This document outlines the high level design of ONNXRuntime - a high performance, cross platform engine.
- Maximally and automatically leverage the custom accelerators and runtimes available on disparate platforms.
- Provide the right abstraction and runtime support for custom accelerators and runtimes. We call this abstraction an execution provider. It defines and exposes a set of its capabilities to ONNXRuntime: a set of single or fused nodes it can execute, its memory allocator and more. Custom accelerators and runtimes are instances of execution provider.
- We don't expect that an execution provider can always run an ONNX model fully on its device. This means that ONNXRuntime must be able to execute a single model in a heterogeneous environment involving multiple execution providers.
- Provide support for high-level optimizations that can be expressed as model-to-model transformations via a graph-transformation API. Such transformations fall into two categories: global transformations, those that require analysis and transformation of the entire graph, and local transformations, which can be captured as simple (algebraic) rewriting rules.
The flow is quite simple. Starting from an ONNX model, ONNXRuntime first converts the model graph into its in-memory graph representation. It then applies a number of graph transformations that a) perform a set of provider independent optimizations such cast transformations between float16 and float32, and b) partition the graph into a set of subgraphs based on the available execution providers. Each subgraph is assigned to an execution provider. We ensure that a subgraph can be executed by an execution provider by querying the capability of the execution provider using the GetCapability() API.
Note: TensorRT and nGraph support in the works.
ONNXRuntime partitions a model graph based on the available execution providers into subgraphs, each for a distinct provider respectively. ONNXRuntime provides a default execution provider that is used for fallback execution for the operators that cannot be pushed onto the more specialized but more efficient execution providers. Intuitively we probably want to push computation to the specialized execution providers as much as possible.
We use a simple graph partitioning technique. The available execution providers will be considered in a specific order, and each will be assigned the maximal subgraphs (possibly more than one) that it is able to handle. The ONNXRuntime-provided default execution provider will be the last one to be considered, and it ensures completeness. More sophisticated optimizations can be considered in the future (or can even be implemented as a composite execution provider).

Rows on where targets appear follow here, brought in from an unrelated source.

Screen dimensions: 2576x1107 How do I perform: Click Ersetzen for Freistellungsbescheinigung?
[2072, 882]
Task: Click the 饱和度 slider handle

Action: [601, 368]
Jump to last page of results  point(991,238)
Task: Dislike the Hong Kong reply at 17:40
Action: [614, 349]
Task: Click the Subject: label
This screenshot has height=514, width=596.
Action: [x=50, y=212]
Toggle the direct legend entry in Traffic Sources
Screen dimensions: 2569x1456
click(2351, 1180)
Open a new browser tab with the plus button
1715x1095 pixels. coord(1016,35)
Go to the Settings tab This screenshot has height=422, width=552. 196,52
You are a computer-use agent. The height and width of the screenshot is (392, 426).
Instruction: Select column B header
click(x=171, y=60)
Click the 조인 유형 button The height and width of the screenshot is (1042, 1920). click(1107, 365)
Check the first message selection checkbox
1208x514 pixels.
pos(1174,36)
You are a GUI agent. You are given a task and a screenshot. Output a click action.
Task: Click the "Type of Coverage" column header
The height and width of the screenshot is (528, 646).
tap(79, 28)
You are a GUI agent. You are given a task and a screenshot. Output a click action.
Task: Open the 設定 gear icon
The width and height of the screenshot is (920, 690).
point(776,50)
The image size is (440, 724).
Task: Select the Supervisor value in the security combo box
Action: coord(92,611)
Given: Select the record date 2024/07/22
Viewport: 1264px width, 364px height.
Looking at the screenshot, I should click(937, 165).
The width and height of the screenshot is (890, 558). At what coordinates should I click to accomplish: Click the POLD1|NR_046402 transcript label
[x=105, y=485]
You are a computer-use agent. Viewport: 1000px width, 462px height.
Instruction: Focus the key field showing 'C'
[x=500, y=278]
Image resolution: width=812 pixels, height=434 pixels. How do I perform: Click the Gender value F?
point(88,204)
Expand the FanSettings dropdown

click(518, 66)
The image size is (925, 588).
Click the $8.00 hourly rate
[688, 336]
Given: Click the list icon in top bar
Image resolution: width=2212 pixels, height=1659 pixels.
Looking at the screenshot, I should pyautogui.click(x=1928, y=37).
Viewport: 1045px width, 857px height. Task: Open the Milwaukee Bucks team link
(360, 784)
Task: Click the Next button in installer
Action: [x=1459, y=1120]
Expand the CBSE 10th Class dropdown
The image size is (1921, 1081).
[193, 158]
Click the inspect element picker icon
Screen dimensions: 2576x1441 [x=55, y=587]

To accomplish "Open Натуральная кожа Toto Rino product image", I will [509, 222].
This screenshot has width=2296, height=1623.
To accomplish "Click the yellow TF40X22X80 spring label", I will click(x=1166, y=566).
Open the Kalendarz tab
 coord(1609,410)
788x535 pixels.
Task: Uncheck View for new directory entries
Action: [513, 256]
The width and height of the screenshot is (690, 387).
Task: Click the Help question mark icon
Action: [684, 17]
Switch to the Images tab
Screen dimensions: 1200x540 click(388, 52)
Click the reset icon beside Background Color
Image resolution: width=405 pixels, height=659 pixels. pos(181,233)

Conceptually, each partition is reduced to a single fused operator. It is created by invoking the execution provider's Compile() method and wrap it as a custom operator. We support both sync and async modes of execution for custom operators. We also support both strict and non-strict invocations. An execution provider exposes its memory allocator, which is used to allocate the input tensors for the execution provider. The rewriting and partitioning transform the initial model graph into a new graph composed with operators assigned to either the default execution provider or other registered execution providers. ONNXRuntime execution engine is responsible for running this graph.
- Multiple threads should be able to inovke the Run() method on the same inference session object. See API doc for more details.
- To facilitate the above the Compute() function of all kernels is const implying the kernels are stateless.
- We call implementations of the operators by execution providers as kernels. Each execution provider supports a subset of the (ONNX) operators/kernels.
- ONNXRuntime runtime guarantees that all operators are supported by the default execution provider.
- Tensor representation: ONNXRuntime will utilize a standard representation for the tensor runtime values. The execution providers can internally use a different representation, if they choose to, but it is their responsibility to convert the values from/to the standard representation at the boundaries of their subgraph.